Worldwide Local Tip: A stone’s throw from the heart of the pedestrianized zone is the Shihuishi Road Night Market, a buzzing bazaar lined with a range of pop-up stalls, street food carts, and bars. A favorite spot among the locals, grab a plastic stool to enjoy a delicious plate of steaming beef dumplings.
Chongqing is a sprawling metropolis with its fair share of traffic and pollution problems; so don’t count on getting anywhere fast. With the exception of Jiefangbei Pedestrian Street, walking isn’t always the most pleasant option, particularly in the hot summer months. Busses aren’t particularly visitor friendly, either. Thankfully, the comprehensive monorail system is cheap, easy to use, and, mercifully, air-conditioned.

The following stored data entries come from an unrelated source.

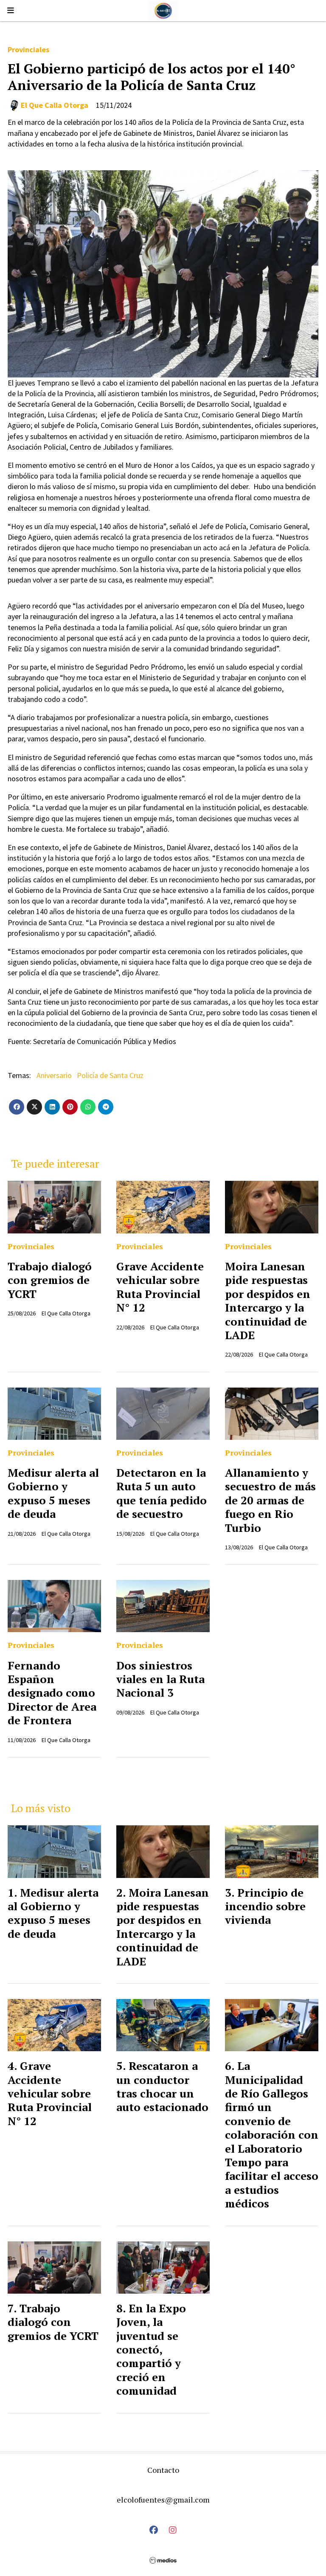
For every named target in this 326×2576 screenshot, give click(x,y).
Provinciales (28, 49)
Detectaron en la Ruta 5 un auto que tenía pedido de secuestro (161, 1493)
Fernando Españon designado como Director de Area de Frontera (52, 1693)
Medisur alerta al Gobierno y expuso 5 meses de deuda (53, 1493)
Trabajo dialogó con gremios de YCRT (50, 1280)
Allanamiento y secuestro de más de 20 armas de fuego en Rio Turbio (270, 1500)
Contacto (163, 2470)
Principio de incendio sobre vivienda (265, 1906)
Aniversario (54, 1075)
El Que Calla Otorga (54, 105)
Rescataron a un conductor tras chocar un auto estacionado (162, 2086)
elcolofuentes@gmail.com (163, 2499)
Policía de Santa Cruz (110, 1075)
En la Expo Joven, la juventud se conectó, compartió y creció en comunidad (151, 2349)
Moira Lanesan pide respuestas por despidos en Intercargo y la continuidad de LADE (267, 1300)
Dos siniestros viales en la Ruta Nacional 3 (160, 1679)
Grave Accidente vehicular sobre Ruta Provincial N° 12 (160, 1287)
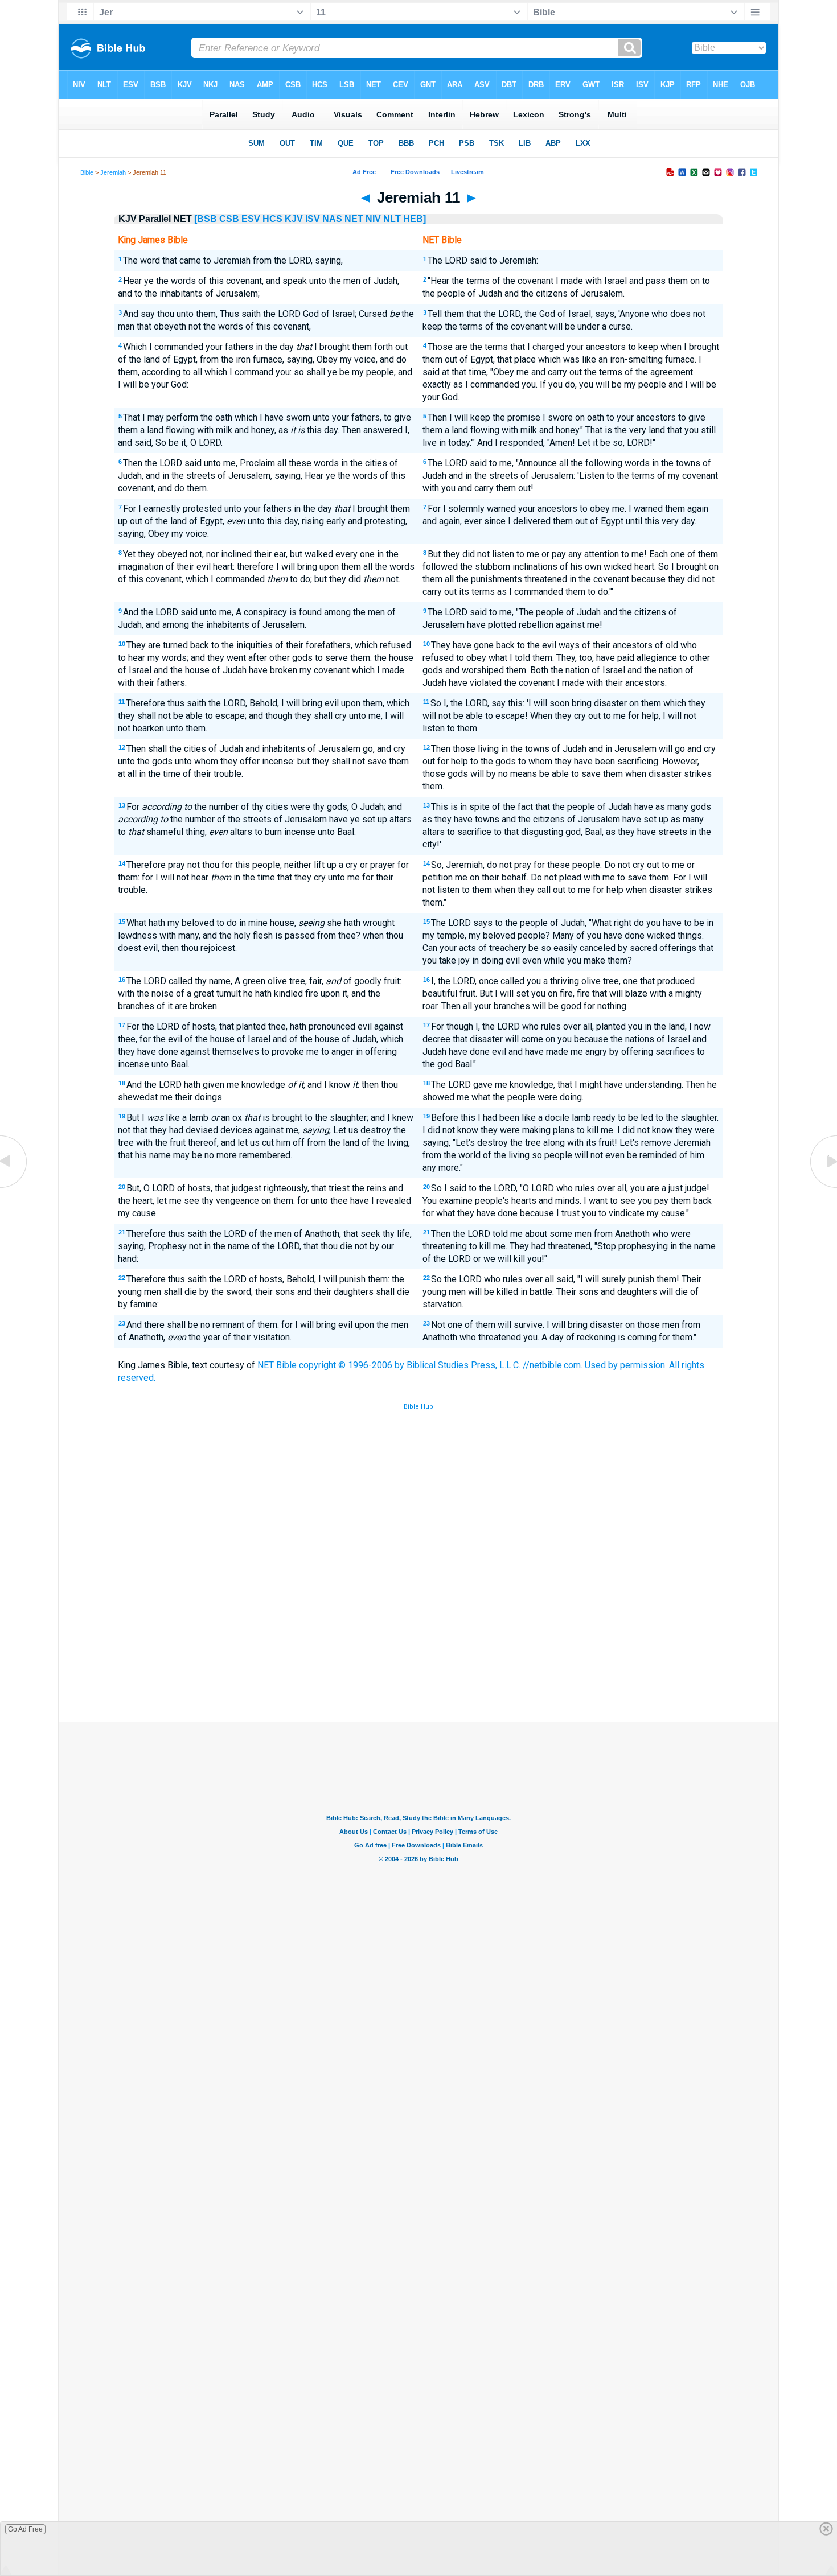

Uber is another great option that requires zero knowledge of the Chinese language, but be prepared to spend significant time sitting in traffic!
Worldwide Local Tip: Chongqing can be a challenge for those who don’t speak or read Mandarin, and English speakers can sometimes be hard to come by, as well. The Waygo translation application will use your smartphone’s camera to read a menu/street sign/bus timetable and show you the English translation in real-time, even without an active internet connection.
Where to Go After Dark
On any given evening, follow the steady stream of locals and tourists to the riverside Hongyaidong area, a multi-story complex clinging to the riverbank, around half an hour’s walk from the pedestrian zone. Not only is this one of the best spots to enjoy the city’s immense skyline at night, but the maze of shops and restaurants spread over several stories are continuously buzzing. Be warned, don’t expect value for money here!
Worldwide Local Tip: Chongqing is the starting point for a number of Yangtze river cruises which sail as far as the famous Three Gorges Dam and beyond. Prices can be cheaper than when booked elsewhere in China and are nearly always negotiable. Try recruiting a native speaker to help you organize a trip. Hotel receptionists are usually happy to help, as well.
Eat Like a Local: Hot Pot!
Those who think that Chinese food is all about sweet and sour chicken will be in for a treat. In Chongqing, noodles take a backseat to the dish the city is known throughout China for its wickedly spicy hotpots. At restaurants on practically every corner, a boiling pot of red-chili infused broth is set at the center of the table. You are free to choose from a range of meats, fish and vegetables, which you cook yourself at the table. Etiquette can be a minefield, but copy those around you and display a broad grin, and that should do the trick. You may even make some new friends! Beware though, some rather unusual items can crop up on the hotpot menus. You may want to use a translation app to double check what you’re ordering. Lambs Brain Hotpot, anyone?
Worldwide Local Tip: The lanes between Minquan and Zhonghua roads, in the pedestrian zone, are home to many popular hotpot eateries. Cold beers, spicy broth, and a convivial atmosphere are guaranteed.
Enjoy Your Stay!
While it may take a little adjusting, Chongqing has plenty to offer the worldwide local in terms of culture, sights, and delicious food. Just like the ferocious chilies in the hotpots, once you’ve had a taste of Chongqing, there is something that keeps you coming back for more!